A promessa foi deixada ontem pelo secretário para os Transportes e Obras Públicas, em resposta a uma interpelação oral de Leong Sun Iok, deputado dos Operários.
A habitação pública esteve ontem em discussão, e o Instituto de Acção Social (IAS) revelou que a exposição de casas para idosos recebeu mais de sete mil visitantes. As habitações vão ter como prioridade os idosos com dificuldades de deslocação, que vivem em prédios sem elevadores.
O Governo garantiu ainda que as rendas vão acompanhar o que se pratica no mercado. “A renda vai ter em conta o preço por pé no mercado e a fracção ocupada”, respondeu Choi Sio Un, Chefe do Departamento de Solidariedade Social do IAS.
A polémica sobre a habitação surgiu com os preços das fracções económicas (5 mil patacas por pé quadrado). O preço foi considerado elevado por Ella Lei, que defendeu que na altura do proposta da lei da habitação económica os deputados fizeram uma interpretação diferente da feita agora pelo Governo.

Recordar os votos

Sulu Sou não perdeu a oportunidade para recordar que apesar das queixas de ontem, apenas ele e José Pereira Coutinho votaram contra o artigo que define o valor das habitações económicas. “Com a proposta actual, os privados ficaram muito contentes, porque as pessoas passam a pensar duas vezes antes de comprarem uma habitação económica e acham o preço do privado mais acessível”, afirmou.
Raimundo do Rosário defendeu-se afirmando que o preço é definido pela lei com base no prémio do terreno, custo de construção e custos administrativos. “Eu vou trabalhar a seguir esses factores [que estão na lei]”, limitou-se a responder o secretário, face às perguntas.
Entre este ano e 2024 o Governo vai iniciar a construção de 20.600 habitações públicas, número reafirmado ontem por Rosário.

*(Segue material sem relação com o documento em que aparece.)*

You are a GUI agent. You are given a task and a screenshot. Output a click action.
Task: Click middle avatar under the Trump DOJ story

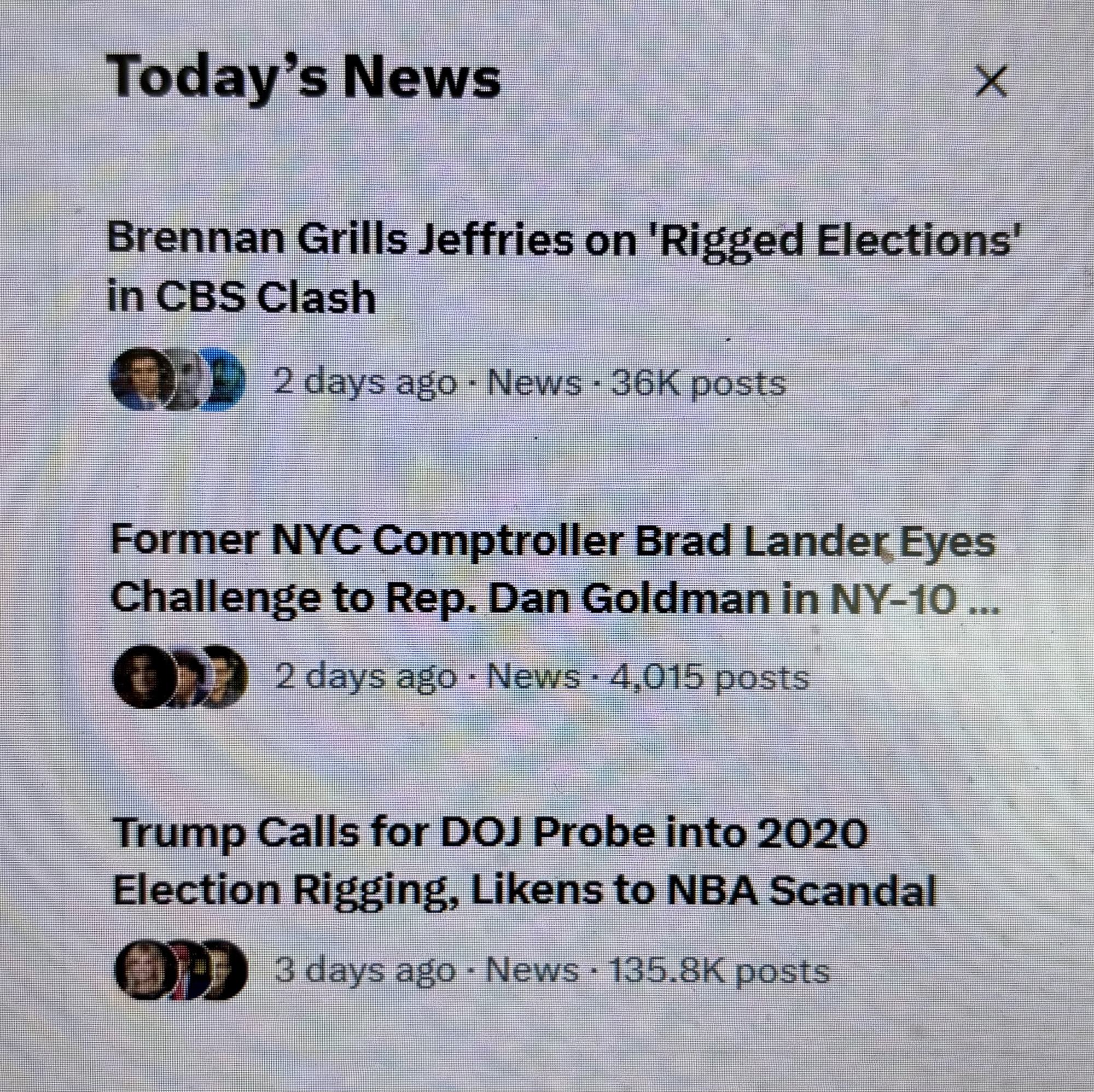(187, 970)
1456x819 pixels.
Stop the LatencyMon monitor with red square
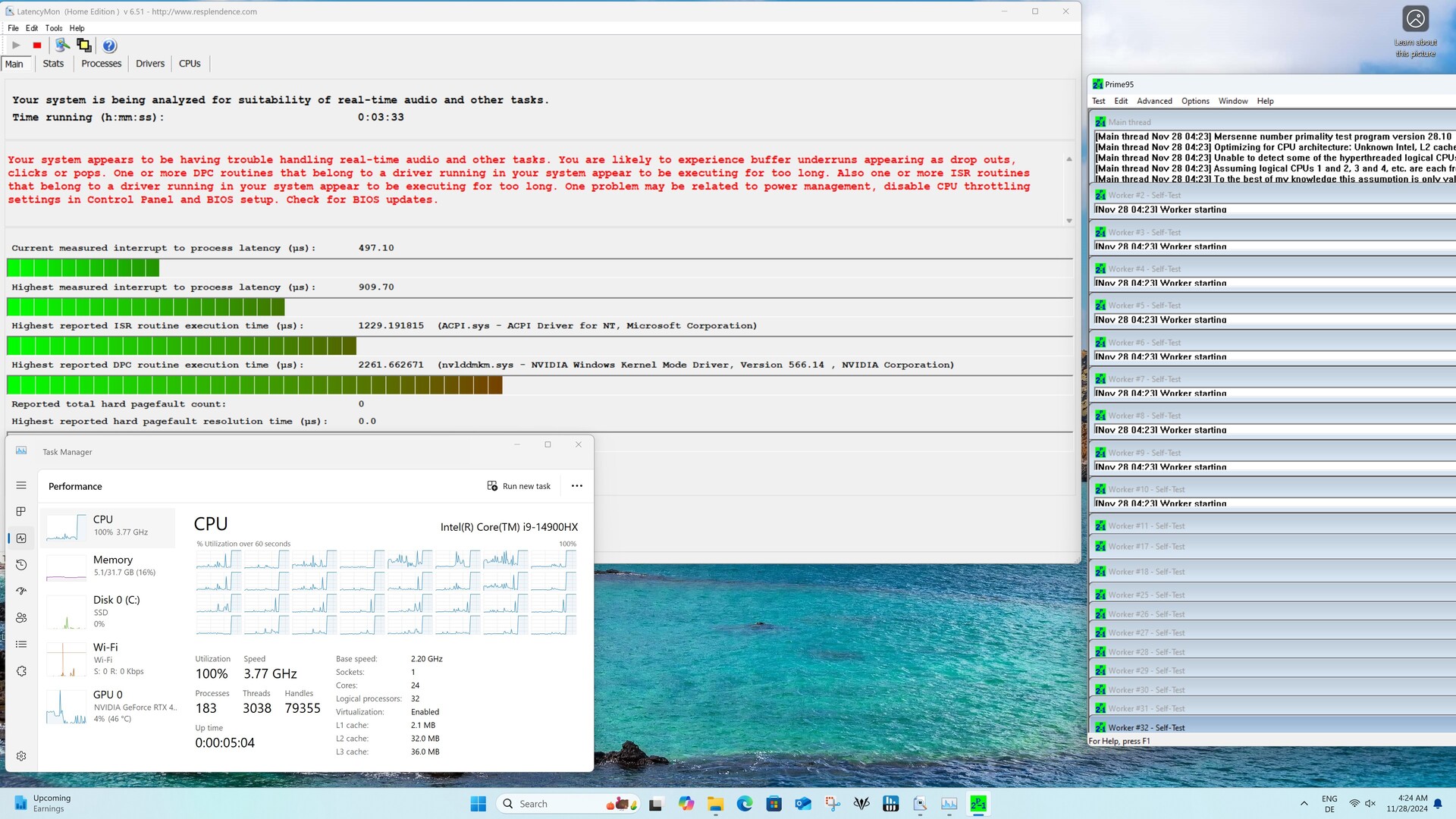coord(37,46)
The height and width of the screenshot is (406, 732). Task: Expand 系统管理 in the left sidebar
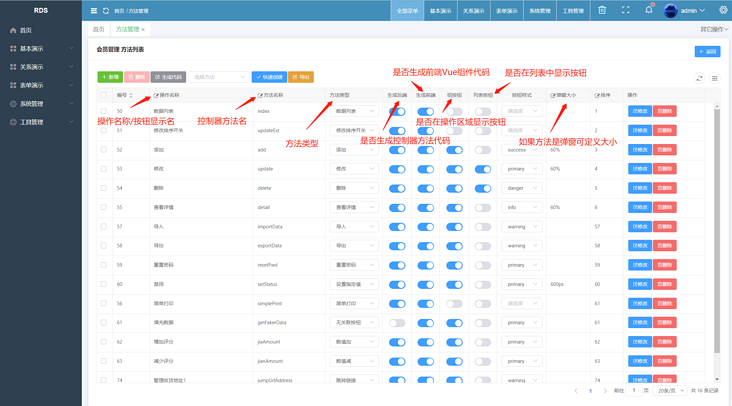tap(40, 103)
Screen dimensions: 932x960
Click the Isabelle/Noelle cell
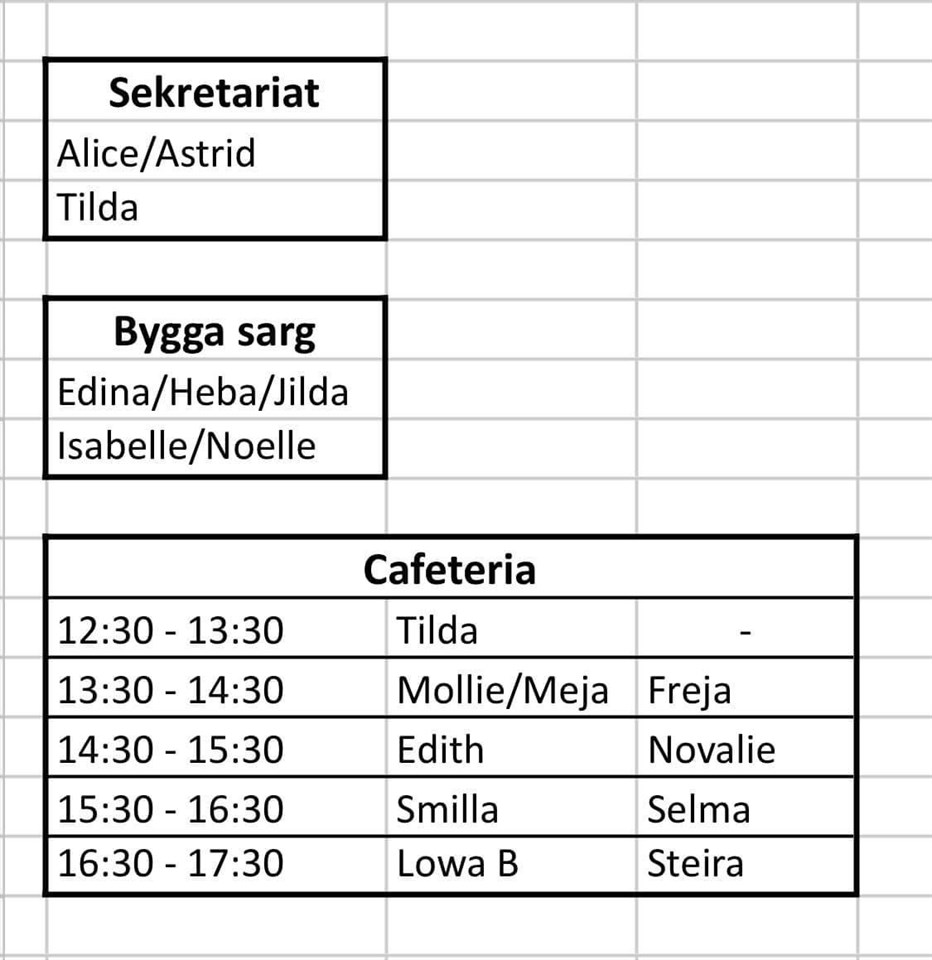[187, 445]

DSAT | Falta de mão-de-obra afecta inspecção de veículos

Os Centros de Inspecção de Macau fiscalizam em média 580 veículos por dia, de acordo com dados apresentados ontem aos deputados por Lam Hin San, director dos Serviços para os Assuntos de Tráfego (DSAT). Os números foram adiantados, após interpelação oral de Ip Sio Kai, que se mostrou preocupado com os atrasos nos centros, apesar das marcações prévias online.
“Por dia e em média, o centro de inspecção fiscaliza 580 veículos. Quanto aos nossos trabalhadores, temos 38 pessoas e sem contar férias e outros direitos, ficamos com uma média de 32 trabalhadores por dia”, revelou Lam Hin San.
No entanto, a resolução do problema, apesar da Ponte de Hong Kong-Zhuhai-Macau ter criado mais trabalho, não passa pela contratação de mais funcionários. Raimundo do Rosário afastou ontem a possibilidade de contratar trabalhadores.
“Há falta de recursos humanos. Mas, não é possível aumentar o quadro do pessoal. Só podemos utilizar 90 por cento do orçamento, por isso não vale a pena falar de recursos humanos”, apontou Rosário. “Neste momento, não temos dinheiro para contratar pessoal. Fui eu que assumiu a responsabilidade de não contratar”, acrescentou o secretário, depois de criticado por José Pereira Coutinho.